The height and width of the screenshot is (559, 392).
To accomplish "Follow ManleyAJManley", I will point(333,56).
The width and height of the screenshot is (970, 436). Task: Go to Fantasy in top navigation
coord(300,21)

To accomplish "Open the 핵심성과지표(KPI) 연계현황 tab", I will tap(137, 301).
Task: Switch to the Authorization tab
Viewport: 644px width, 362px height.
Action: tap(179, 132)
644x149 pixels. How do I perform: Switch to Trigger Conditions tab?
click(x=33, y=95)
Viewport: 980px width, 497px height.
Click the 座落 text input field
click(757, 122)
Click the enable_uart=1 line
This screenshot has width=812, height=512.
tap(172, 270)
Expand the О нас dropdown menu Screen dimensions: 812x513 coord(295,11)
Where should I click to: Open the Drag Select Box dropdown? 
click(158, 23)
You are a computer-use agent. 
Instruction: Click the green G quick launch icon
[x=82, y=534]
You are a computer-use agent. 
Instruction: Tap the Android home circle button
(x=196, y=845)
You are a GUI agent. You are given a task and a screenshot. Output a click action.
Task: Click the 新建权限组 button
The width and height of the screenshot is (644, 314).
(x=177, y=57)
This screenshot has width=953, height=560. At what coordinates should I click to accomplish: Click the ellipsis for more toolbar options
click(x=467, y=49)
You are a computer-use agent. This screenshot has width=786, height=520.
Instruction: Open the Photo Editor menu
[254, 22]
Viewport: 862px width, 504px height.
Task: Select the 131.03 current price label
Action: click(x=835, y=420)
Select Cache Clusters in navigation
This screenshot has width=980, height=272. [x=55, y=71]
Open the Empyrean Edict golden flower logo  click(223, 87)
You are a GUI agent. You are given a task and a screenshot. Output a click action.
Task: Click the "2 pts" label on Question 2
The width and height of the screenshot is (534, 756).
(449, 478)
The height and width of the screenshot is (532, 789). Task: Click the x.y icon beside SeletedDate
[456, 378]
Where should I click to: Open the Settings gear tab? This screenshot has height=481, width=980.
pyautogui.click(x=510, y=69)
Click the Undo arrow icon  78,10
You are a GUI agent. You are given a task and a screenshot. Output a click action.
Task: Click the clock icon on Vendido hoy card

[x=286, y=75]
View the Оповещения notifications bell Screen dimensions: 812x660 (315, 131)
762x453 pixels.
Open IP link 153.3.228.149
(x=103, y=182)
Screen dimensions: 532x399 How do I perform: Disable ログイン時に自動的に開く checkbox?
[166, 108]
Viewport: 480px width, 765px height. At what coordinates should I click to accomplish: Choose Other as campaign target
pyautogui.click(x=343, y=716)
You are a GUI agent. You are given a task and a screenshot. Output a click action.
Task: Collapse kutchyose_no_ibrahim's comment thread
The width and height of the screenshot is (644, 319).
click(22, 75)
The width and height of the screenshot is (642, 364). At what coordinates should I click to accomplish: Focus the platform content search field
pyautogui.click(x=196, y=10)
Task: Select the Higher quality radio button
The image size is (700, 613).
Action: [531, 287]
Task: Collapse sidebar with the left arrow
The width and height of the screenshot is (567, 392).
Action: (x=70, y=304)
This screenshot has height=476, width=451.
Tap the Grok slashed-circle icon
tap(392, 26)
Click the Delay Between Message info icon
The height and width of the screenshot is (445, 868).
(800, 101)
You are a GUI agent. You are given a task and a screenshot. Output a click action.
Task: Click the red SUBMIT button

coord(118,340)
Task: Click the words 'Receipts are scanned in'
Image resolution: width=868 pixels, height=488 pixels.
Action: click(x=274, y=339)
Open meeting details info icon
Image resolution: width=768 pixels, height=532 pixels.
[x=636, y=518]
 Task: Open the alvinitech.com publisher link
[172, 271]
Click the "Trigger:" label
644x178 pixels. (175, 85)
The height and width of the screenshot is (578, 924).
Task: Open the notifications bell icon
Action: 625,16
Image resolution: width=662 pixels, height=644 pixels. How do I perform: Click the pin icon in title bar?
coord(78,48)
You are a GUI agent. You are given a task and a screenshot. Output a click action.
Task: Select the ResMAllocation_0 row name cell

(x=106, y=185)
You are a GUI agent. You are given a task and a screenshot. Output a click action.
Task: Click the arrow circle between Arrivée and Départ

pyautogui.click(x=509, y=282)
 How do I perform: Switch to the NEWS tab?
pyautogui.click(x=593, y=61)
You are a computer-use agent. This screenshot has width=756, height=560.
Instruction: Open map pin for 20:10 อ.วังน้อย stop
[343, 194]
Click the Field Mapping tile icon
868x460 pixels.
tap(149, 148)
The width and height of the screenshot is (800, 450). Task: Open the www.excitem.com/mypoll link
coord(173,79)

Exercise instructions ▸ Return only the lines of the records in which the string "computer" appears.

Solution for this problem ▸
You are a computer-use agent. 
You are a computer-use agent. 
You are a computer-use agent. This screenshot has width=786, height=520.
You are a computer-use agent. This screenshot has width=756, height=560.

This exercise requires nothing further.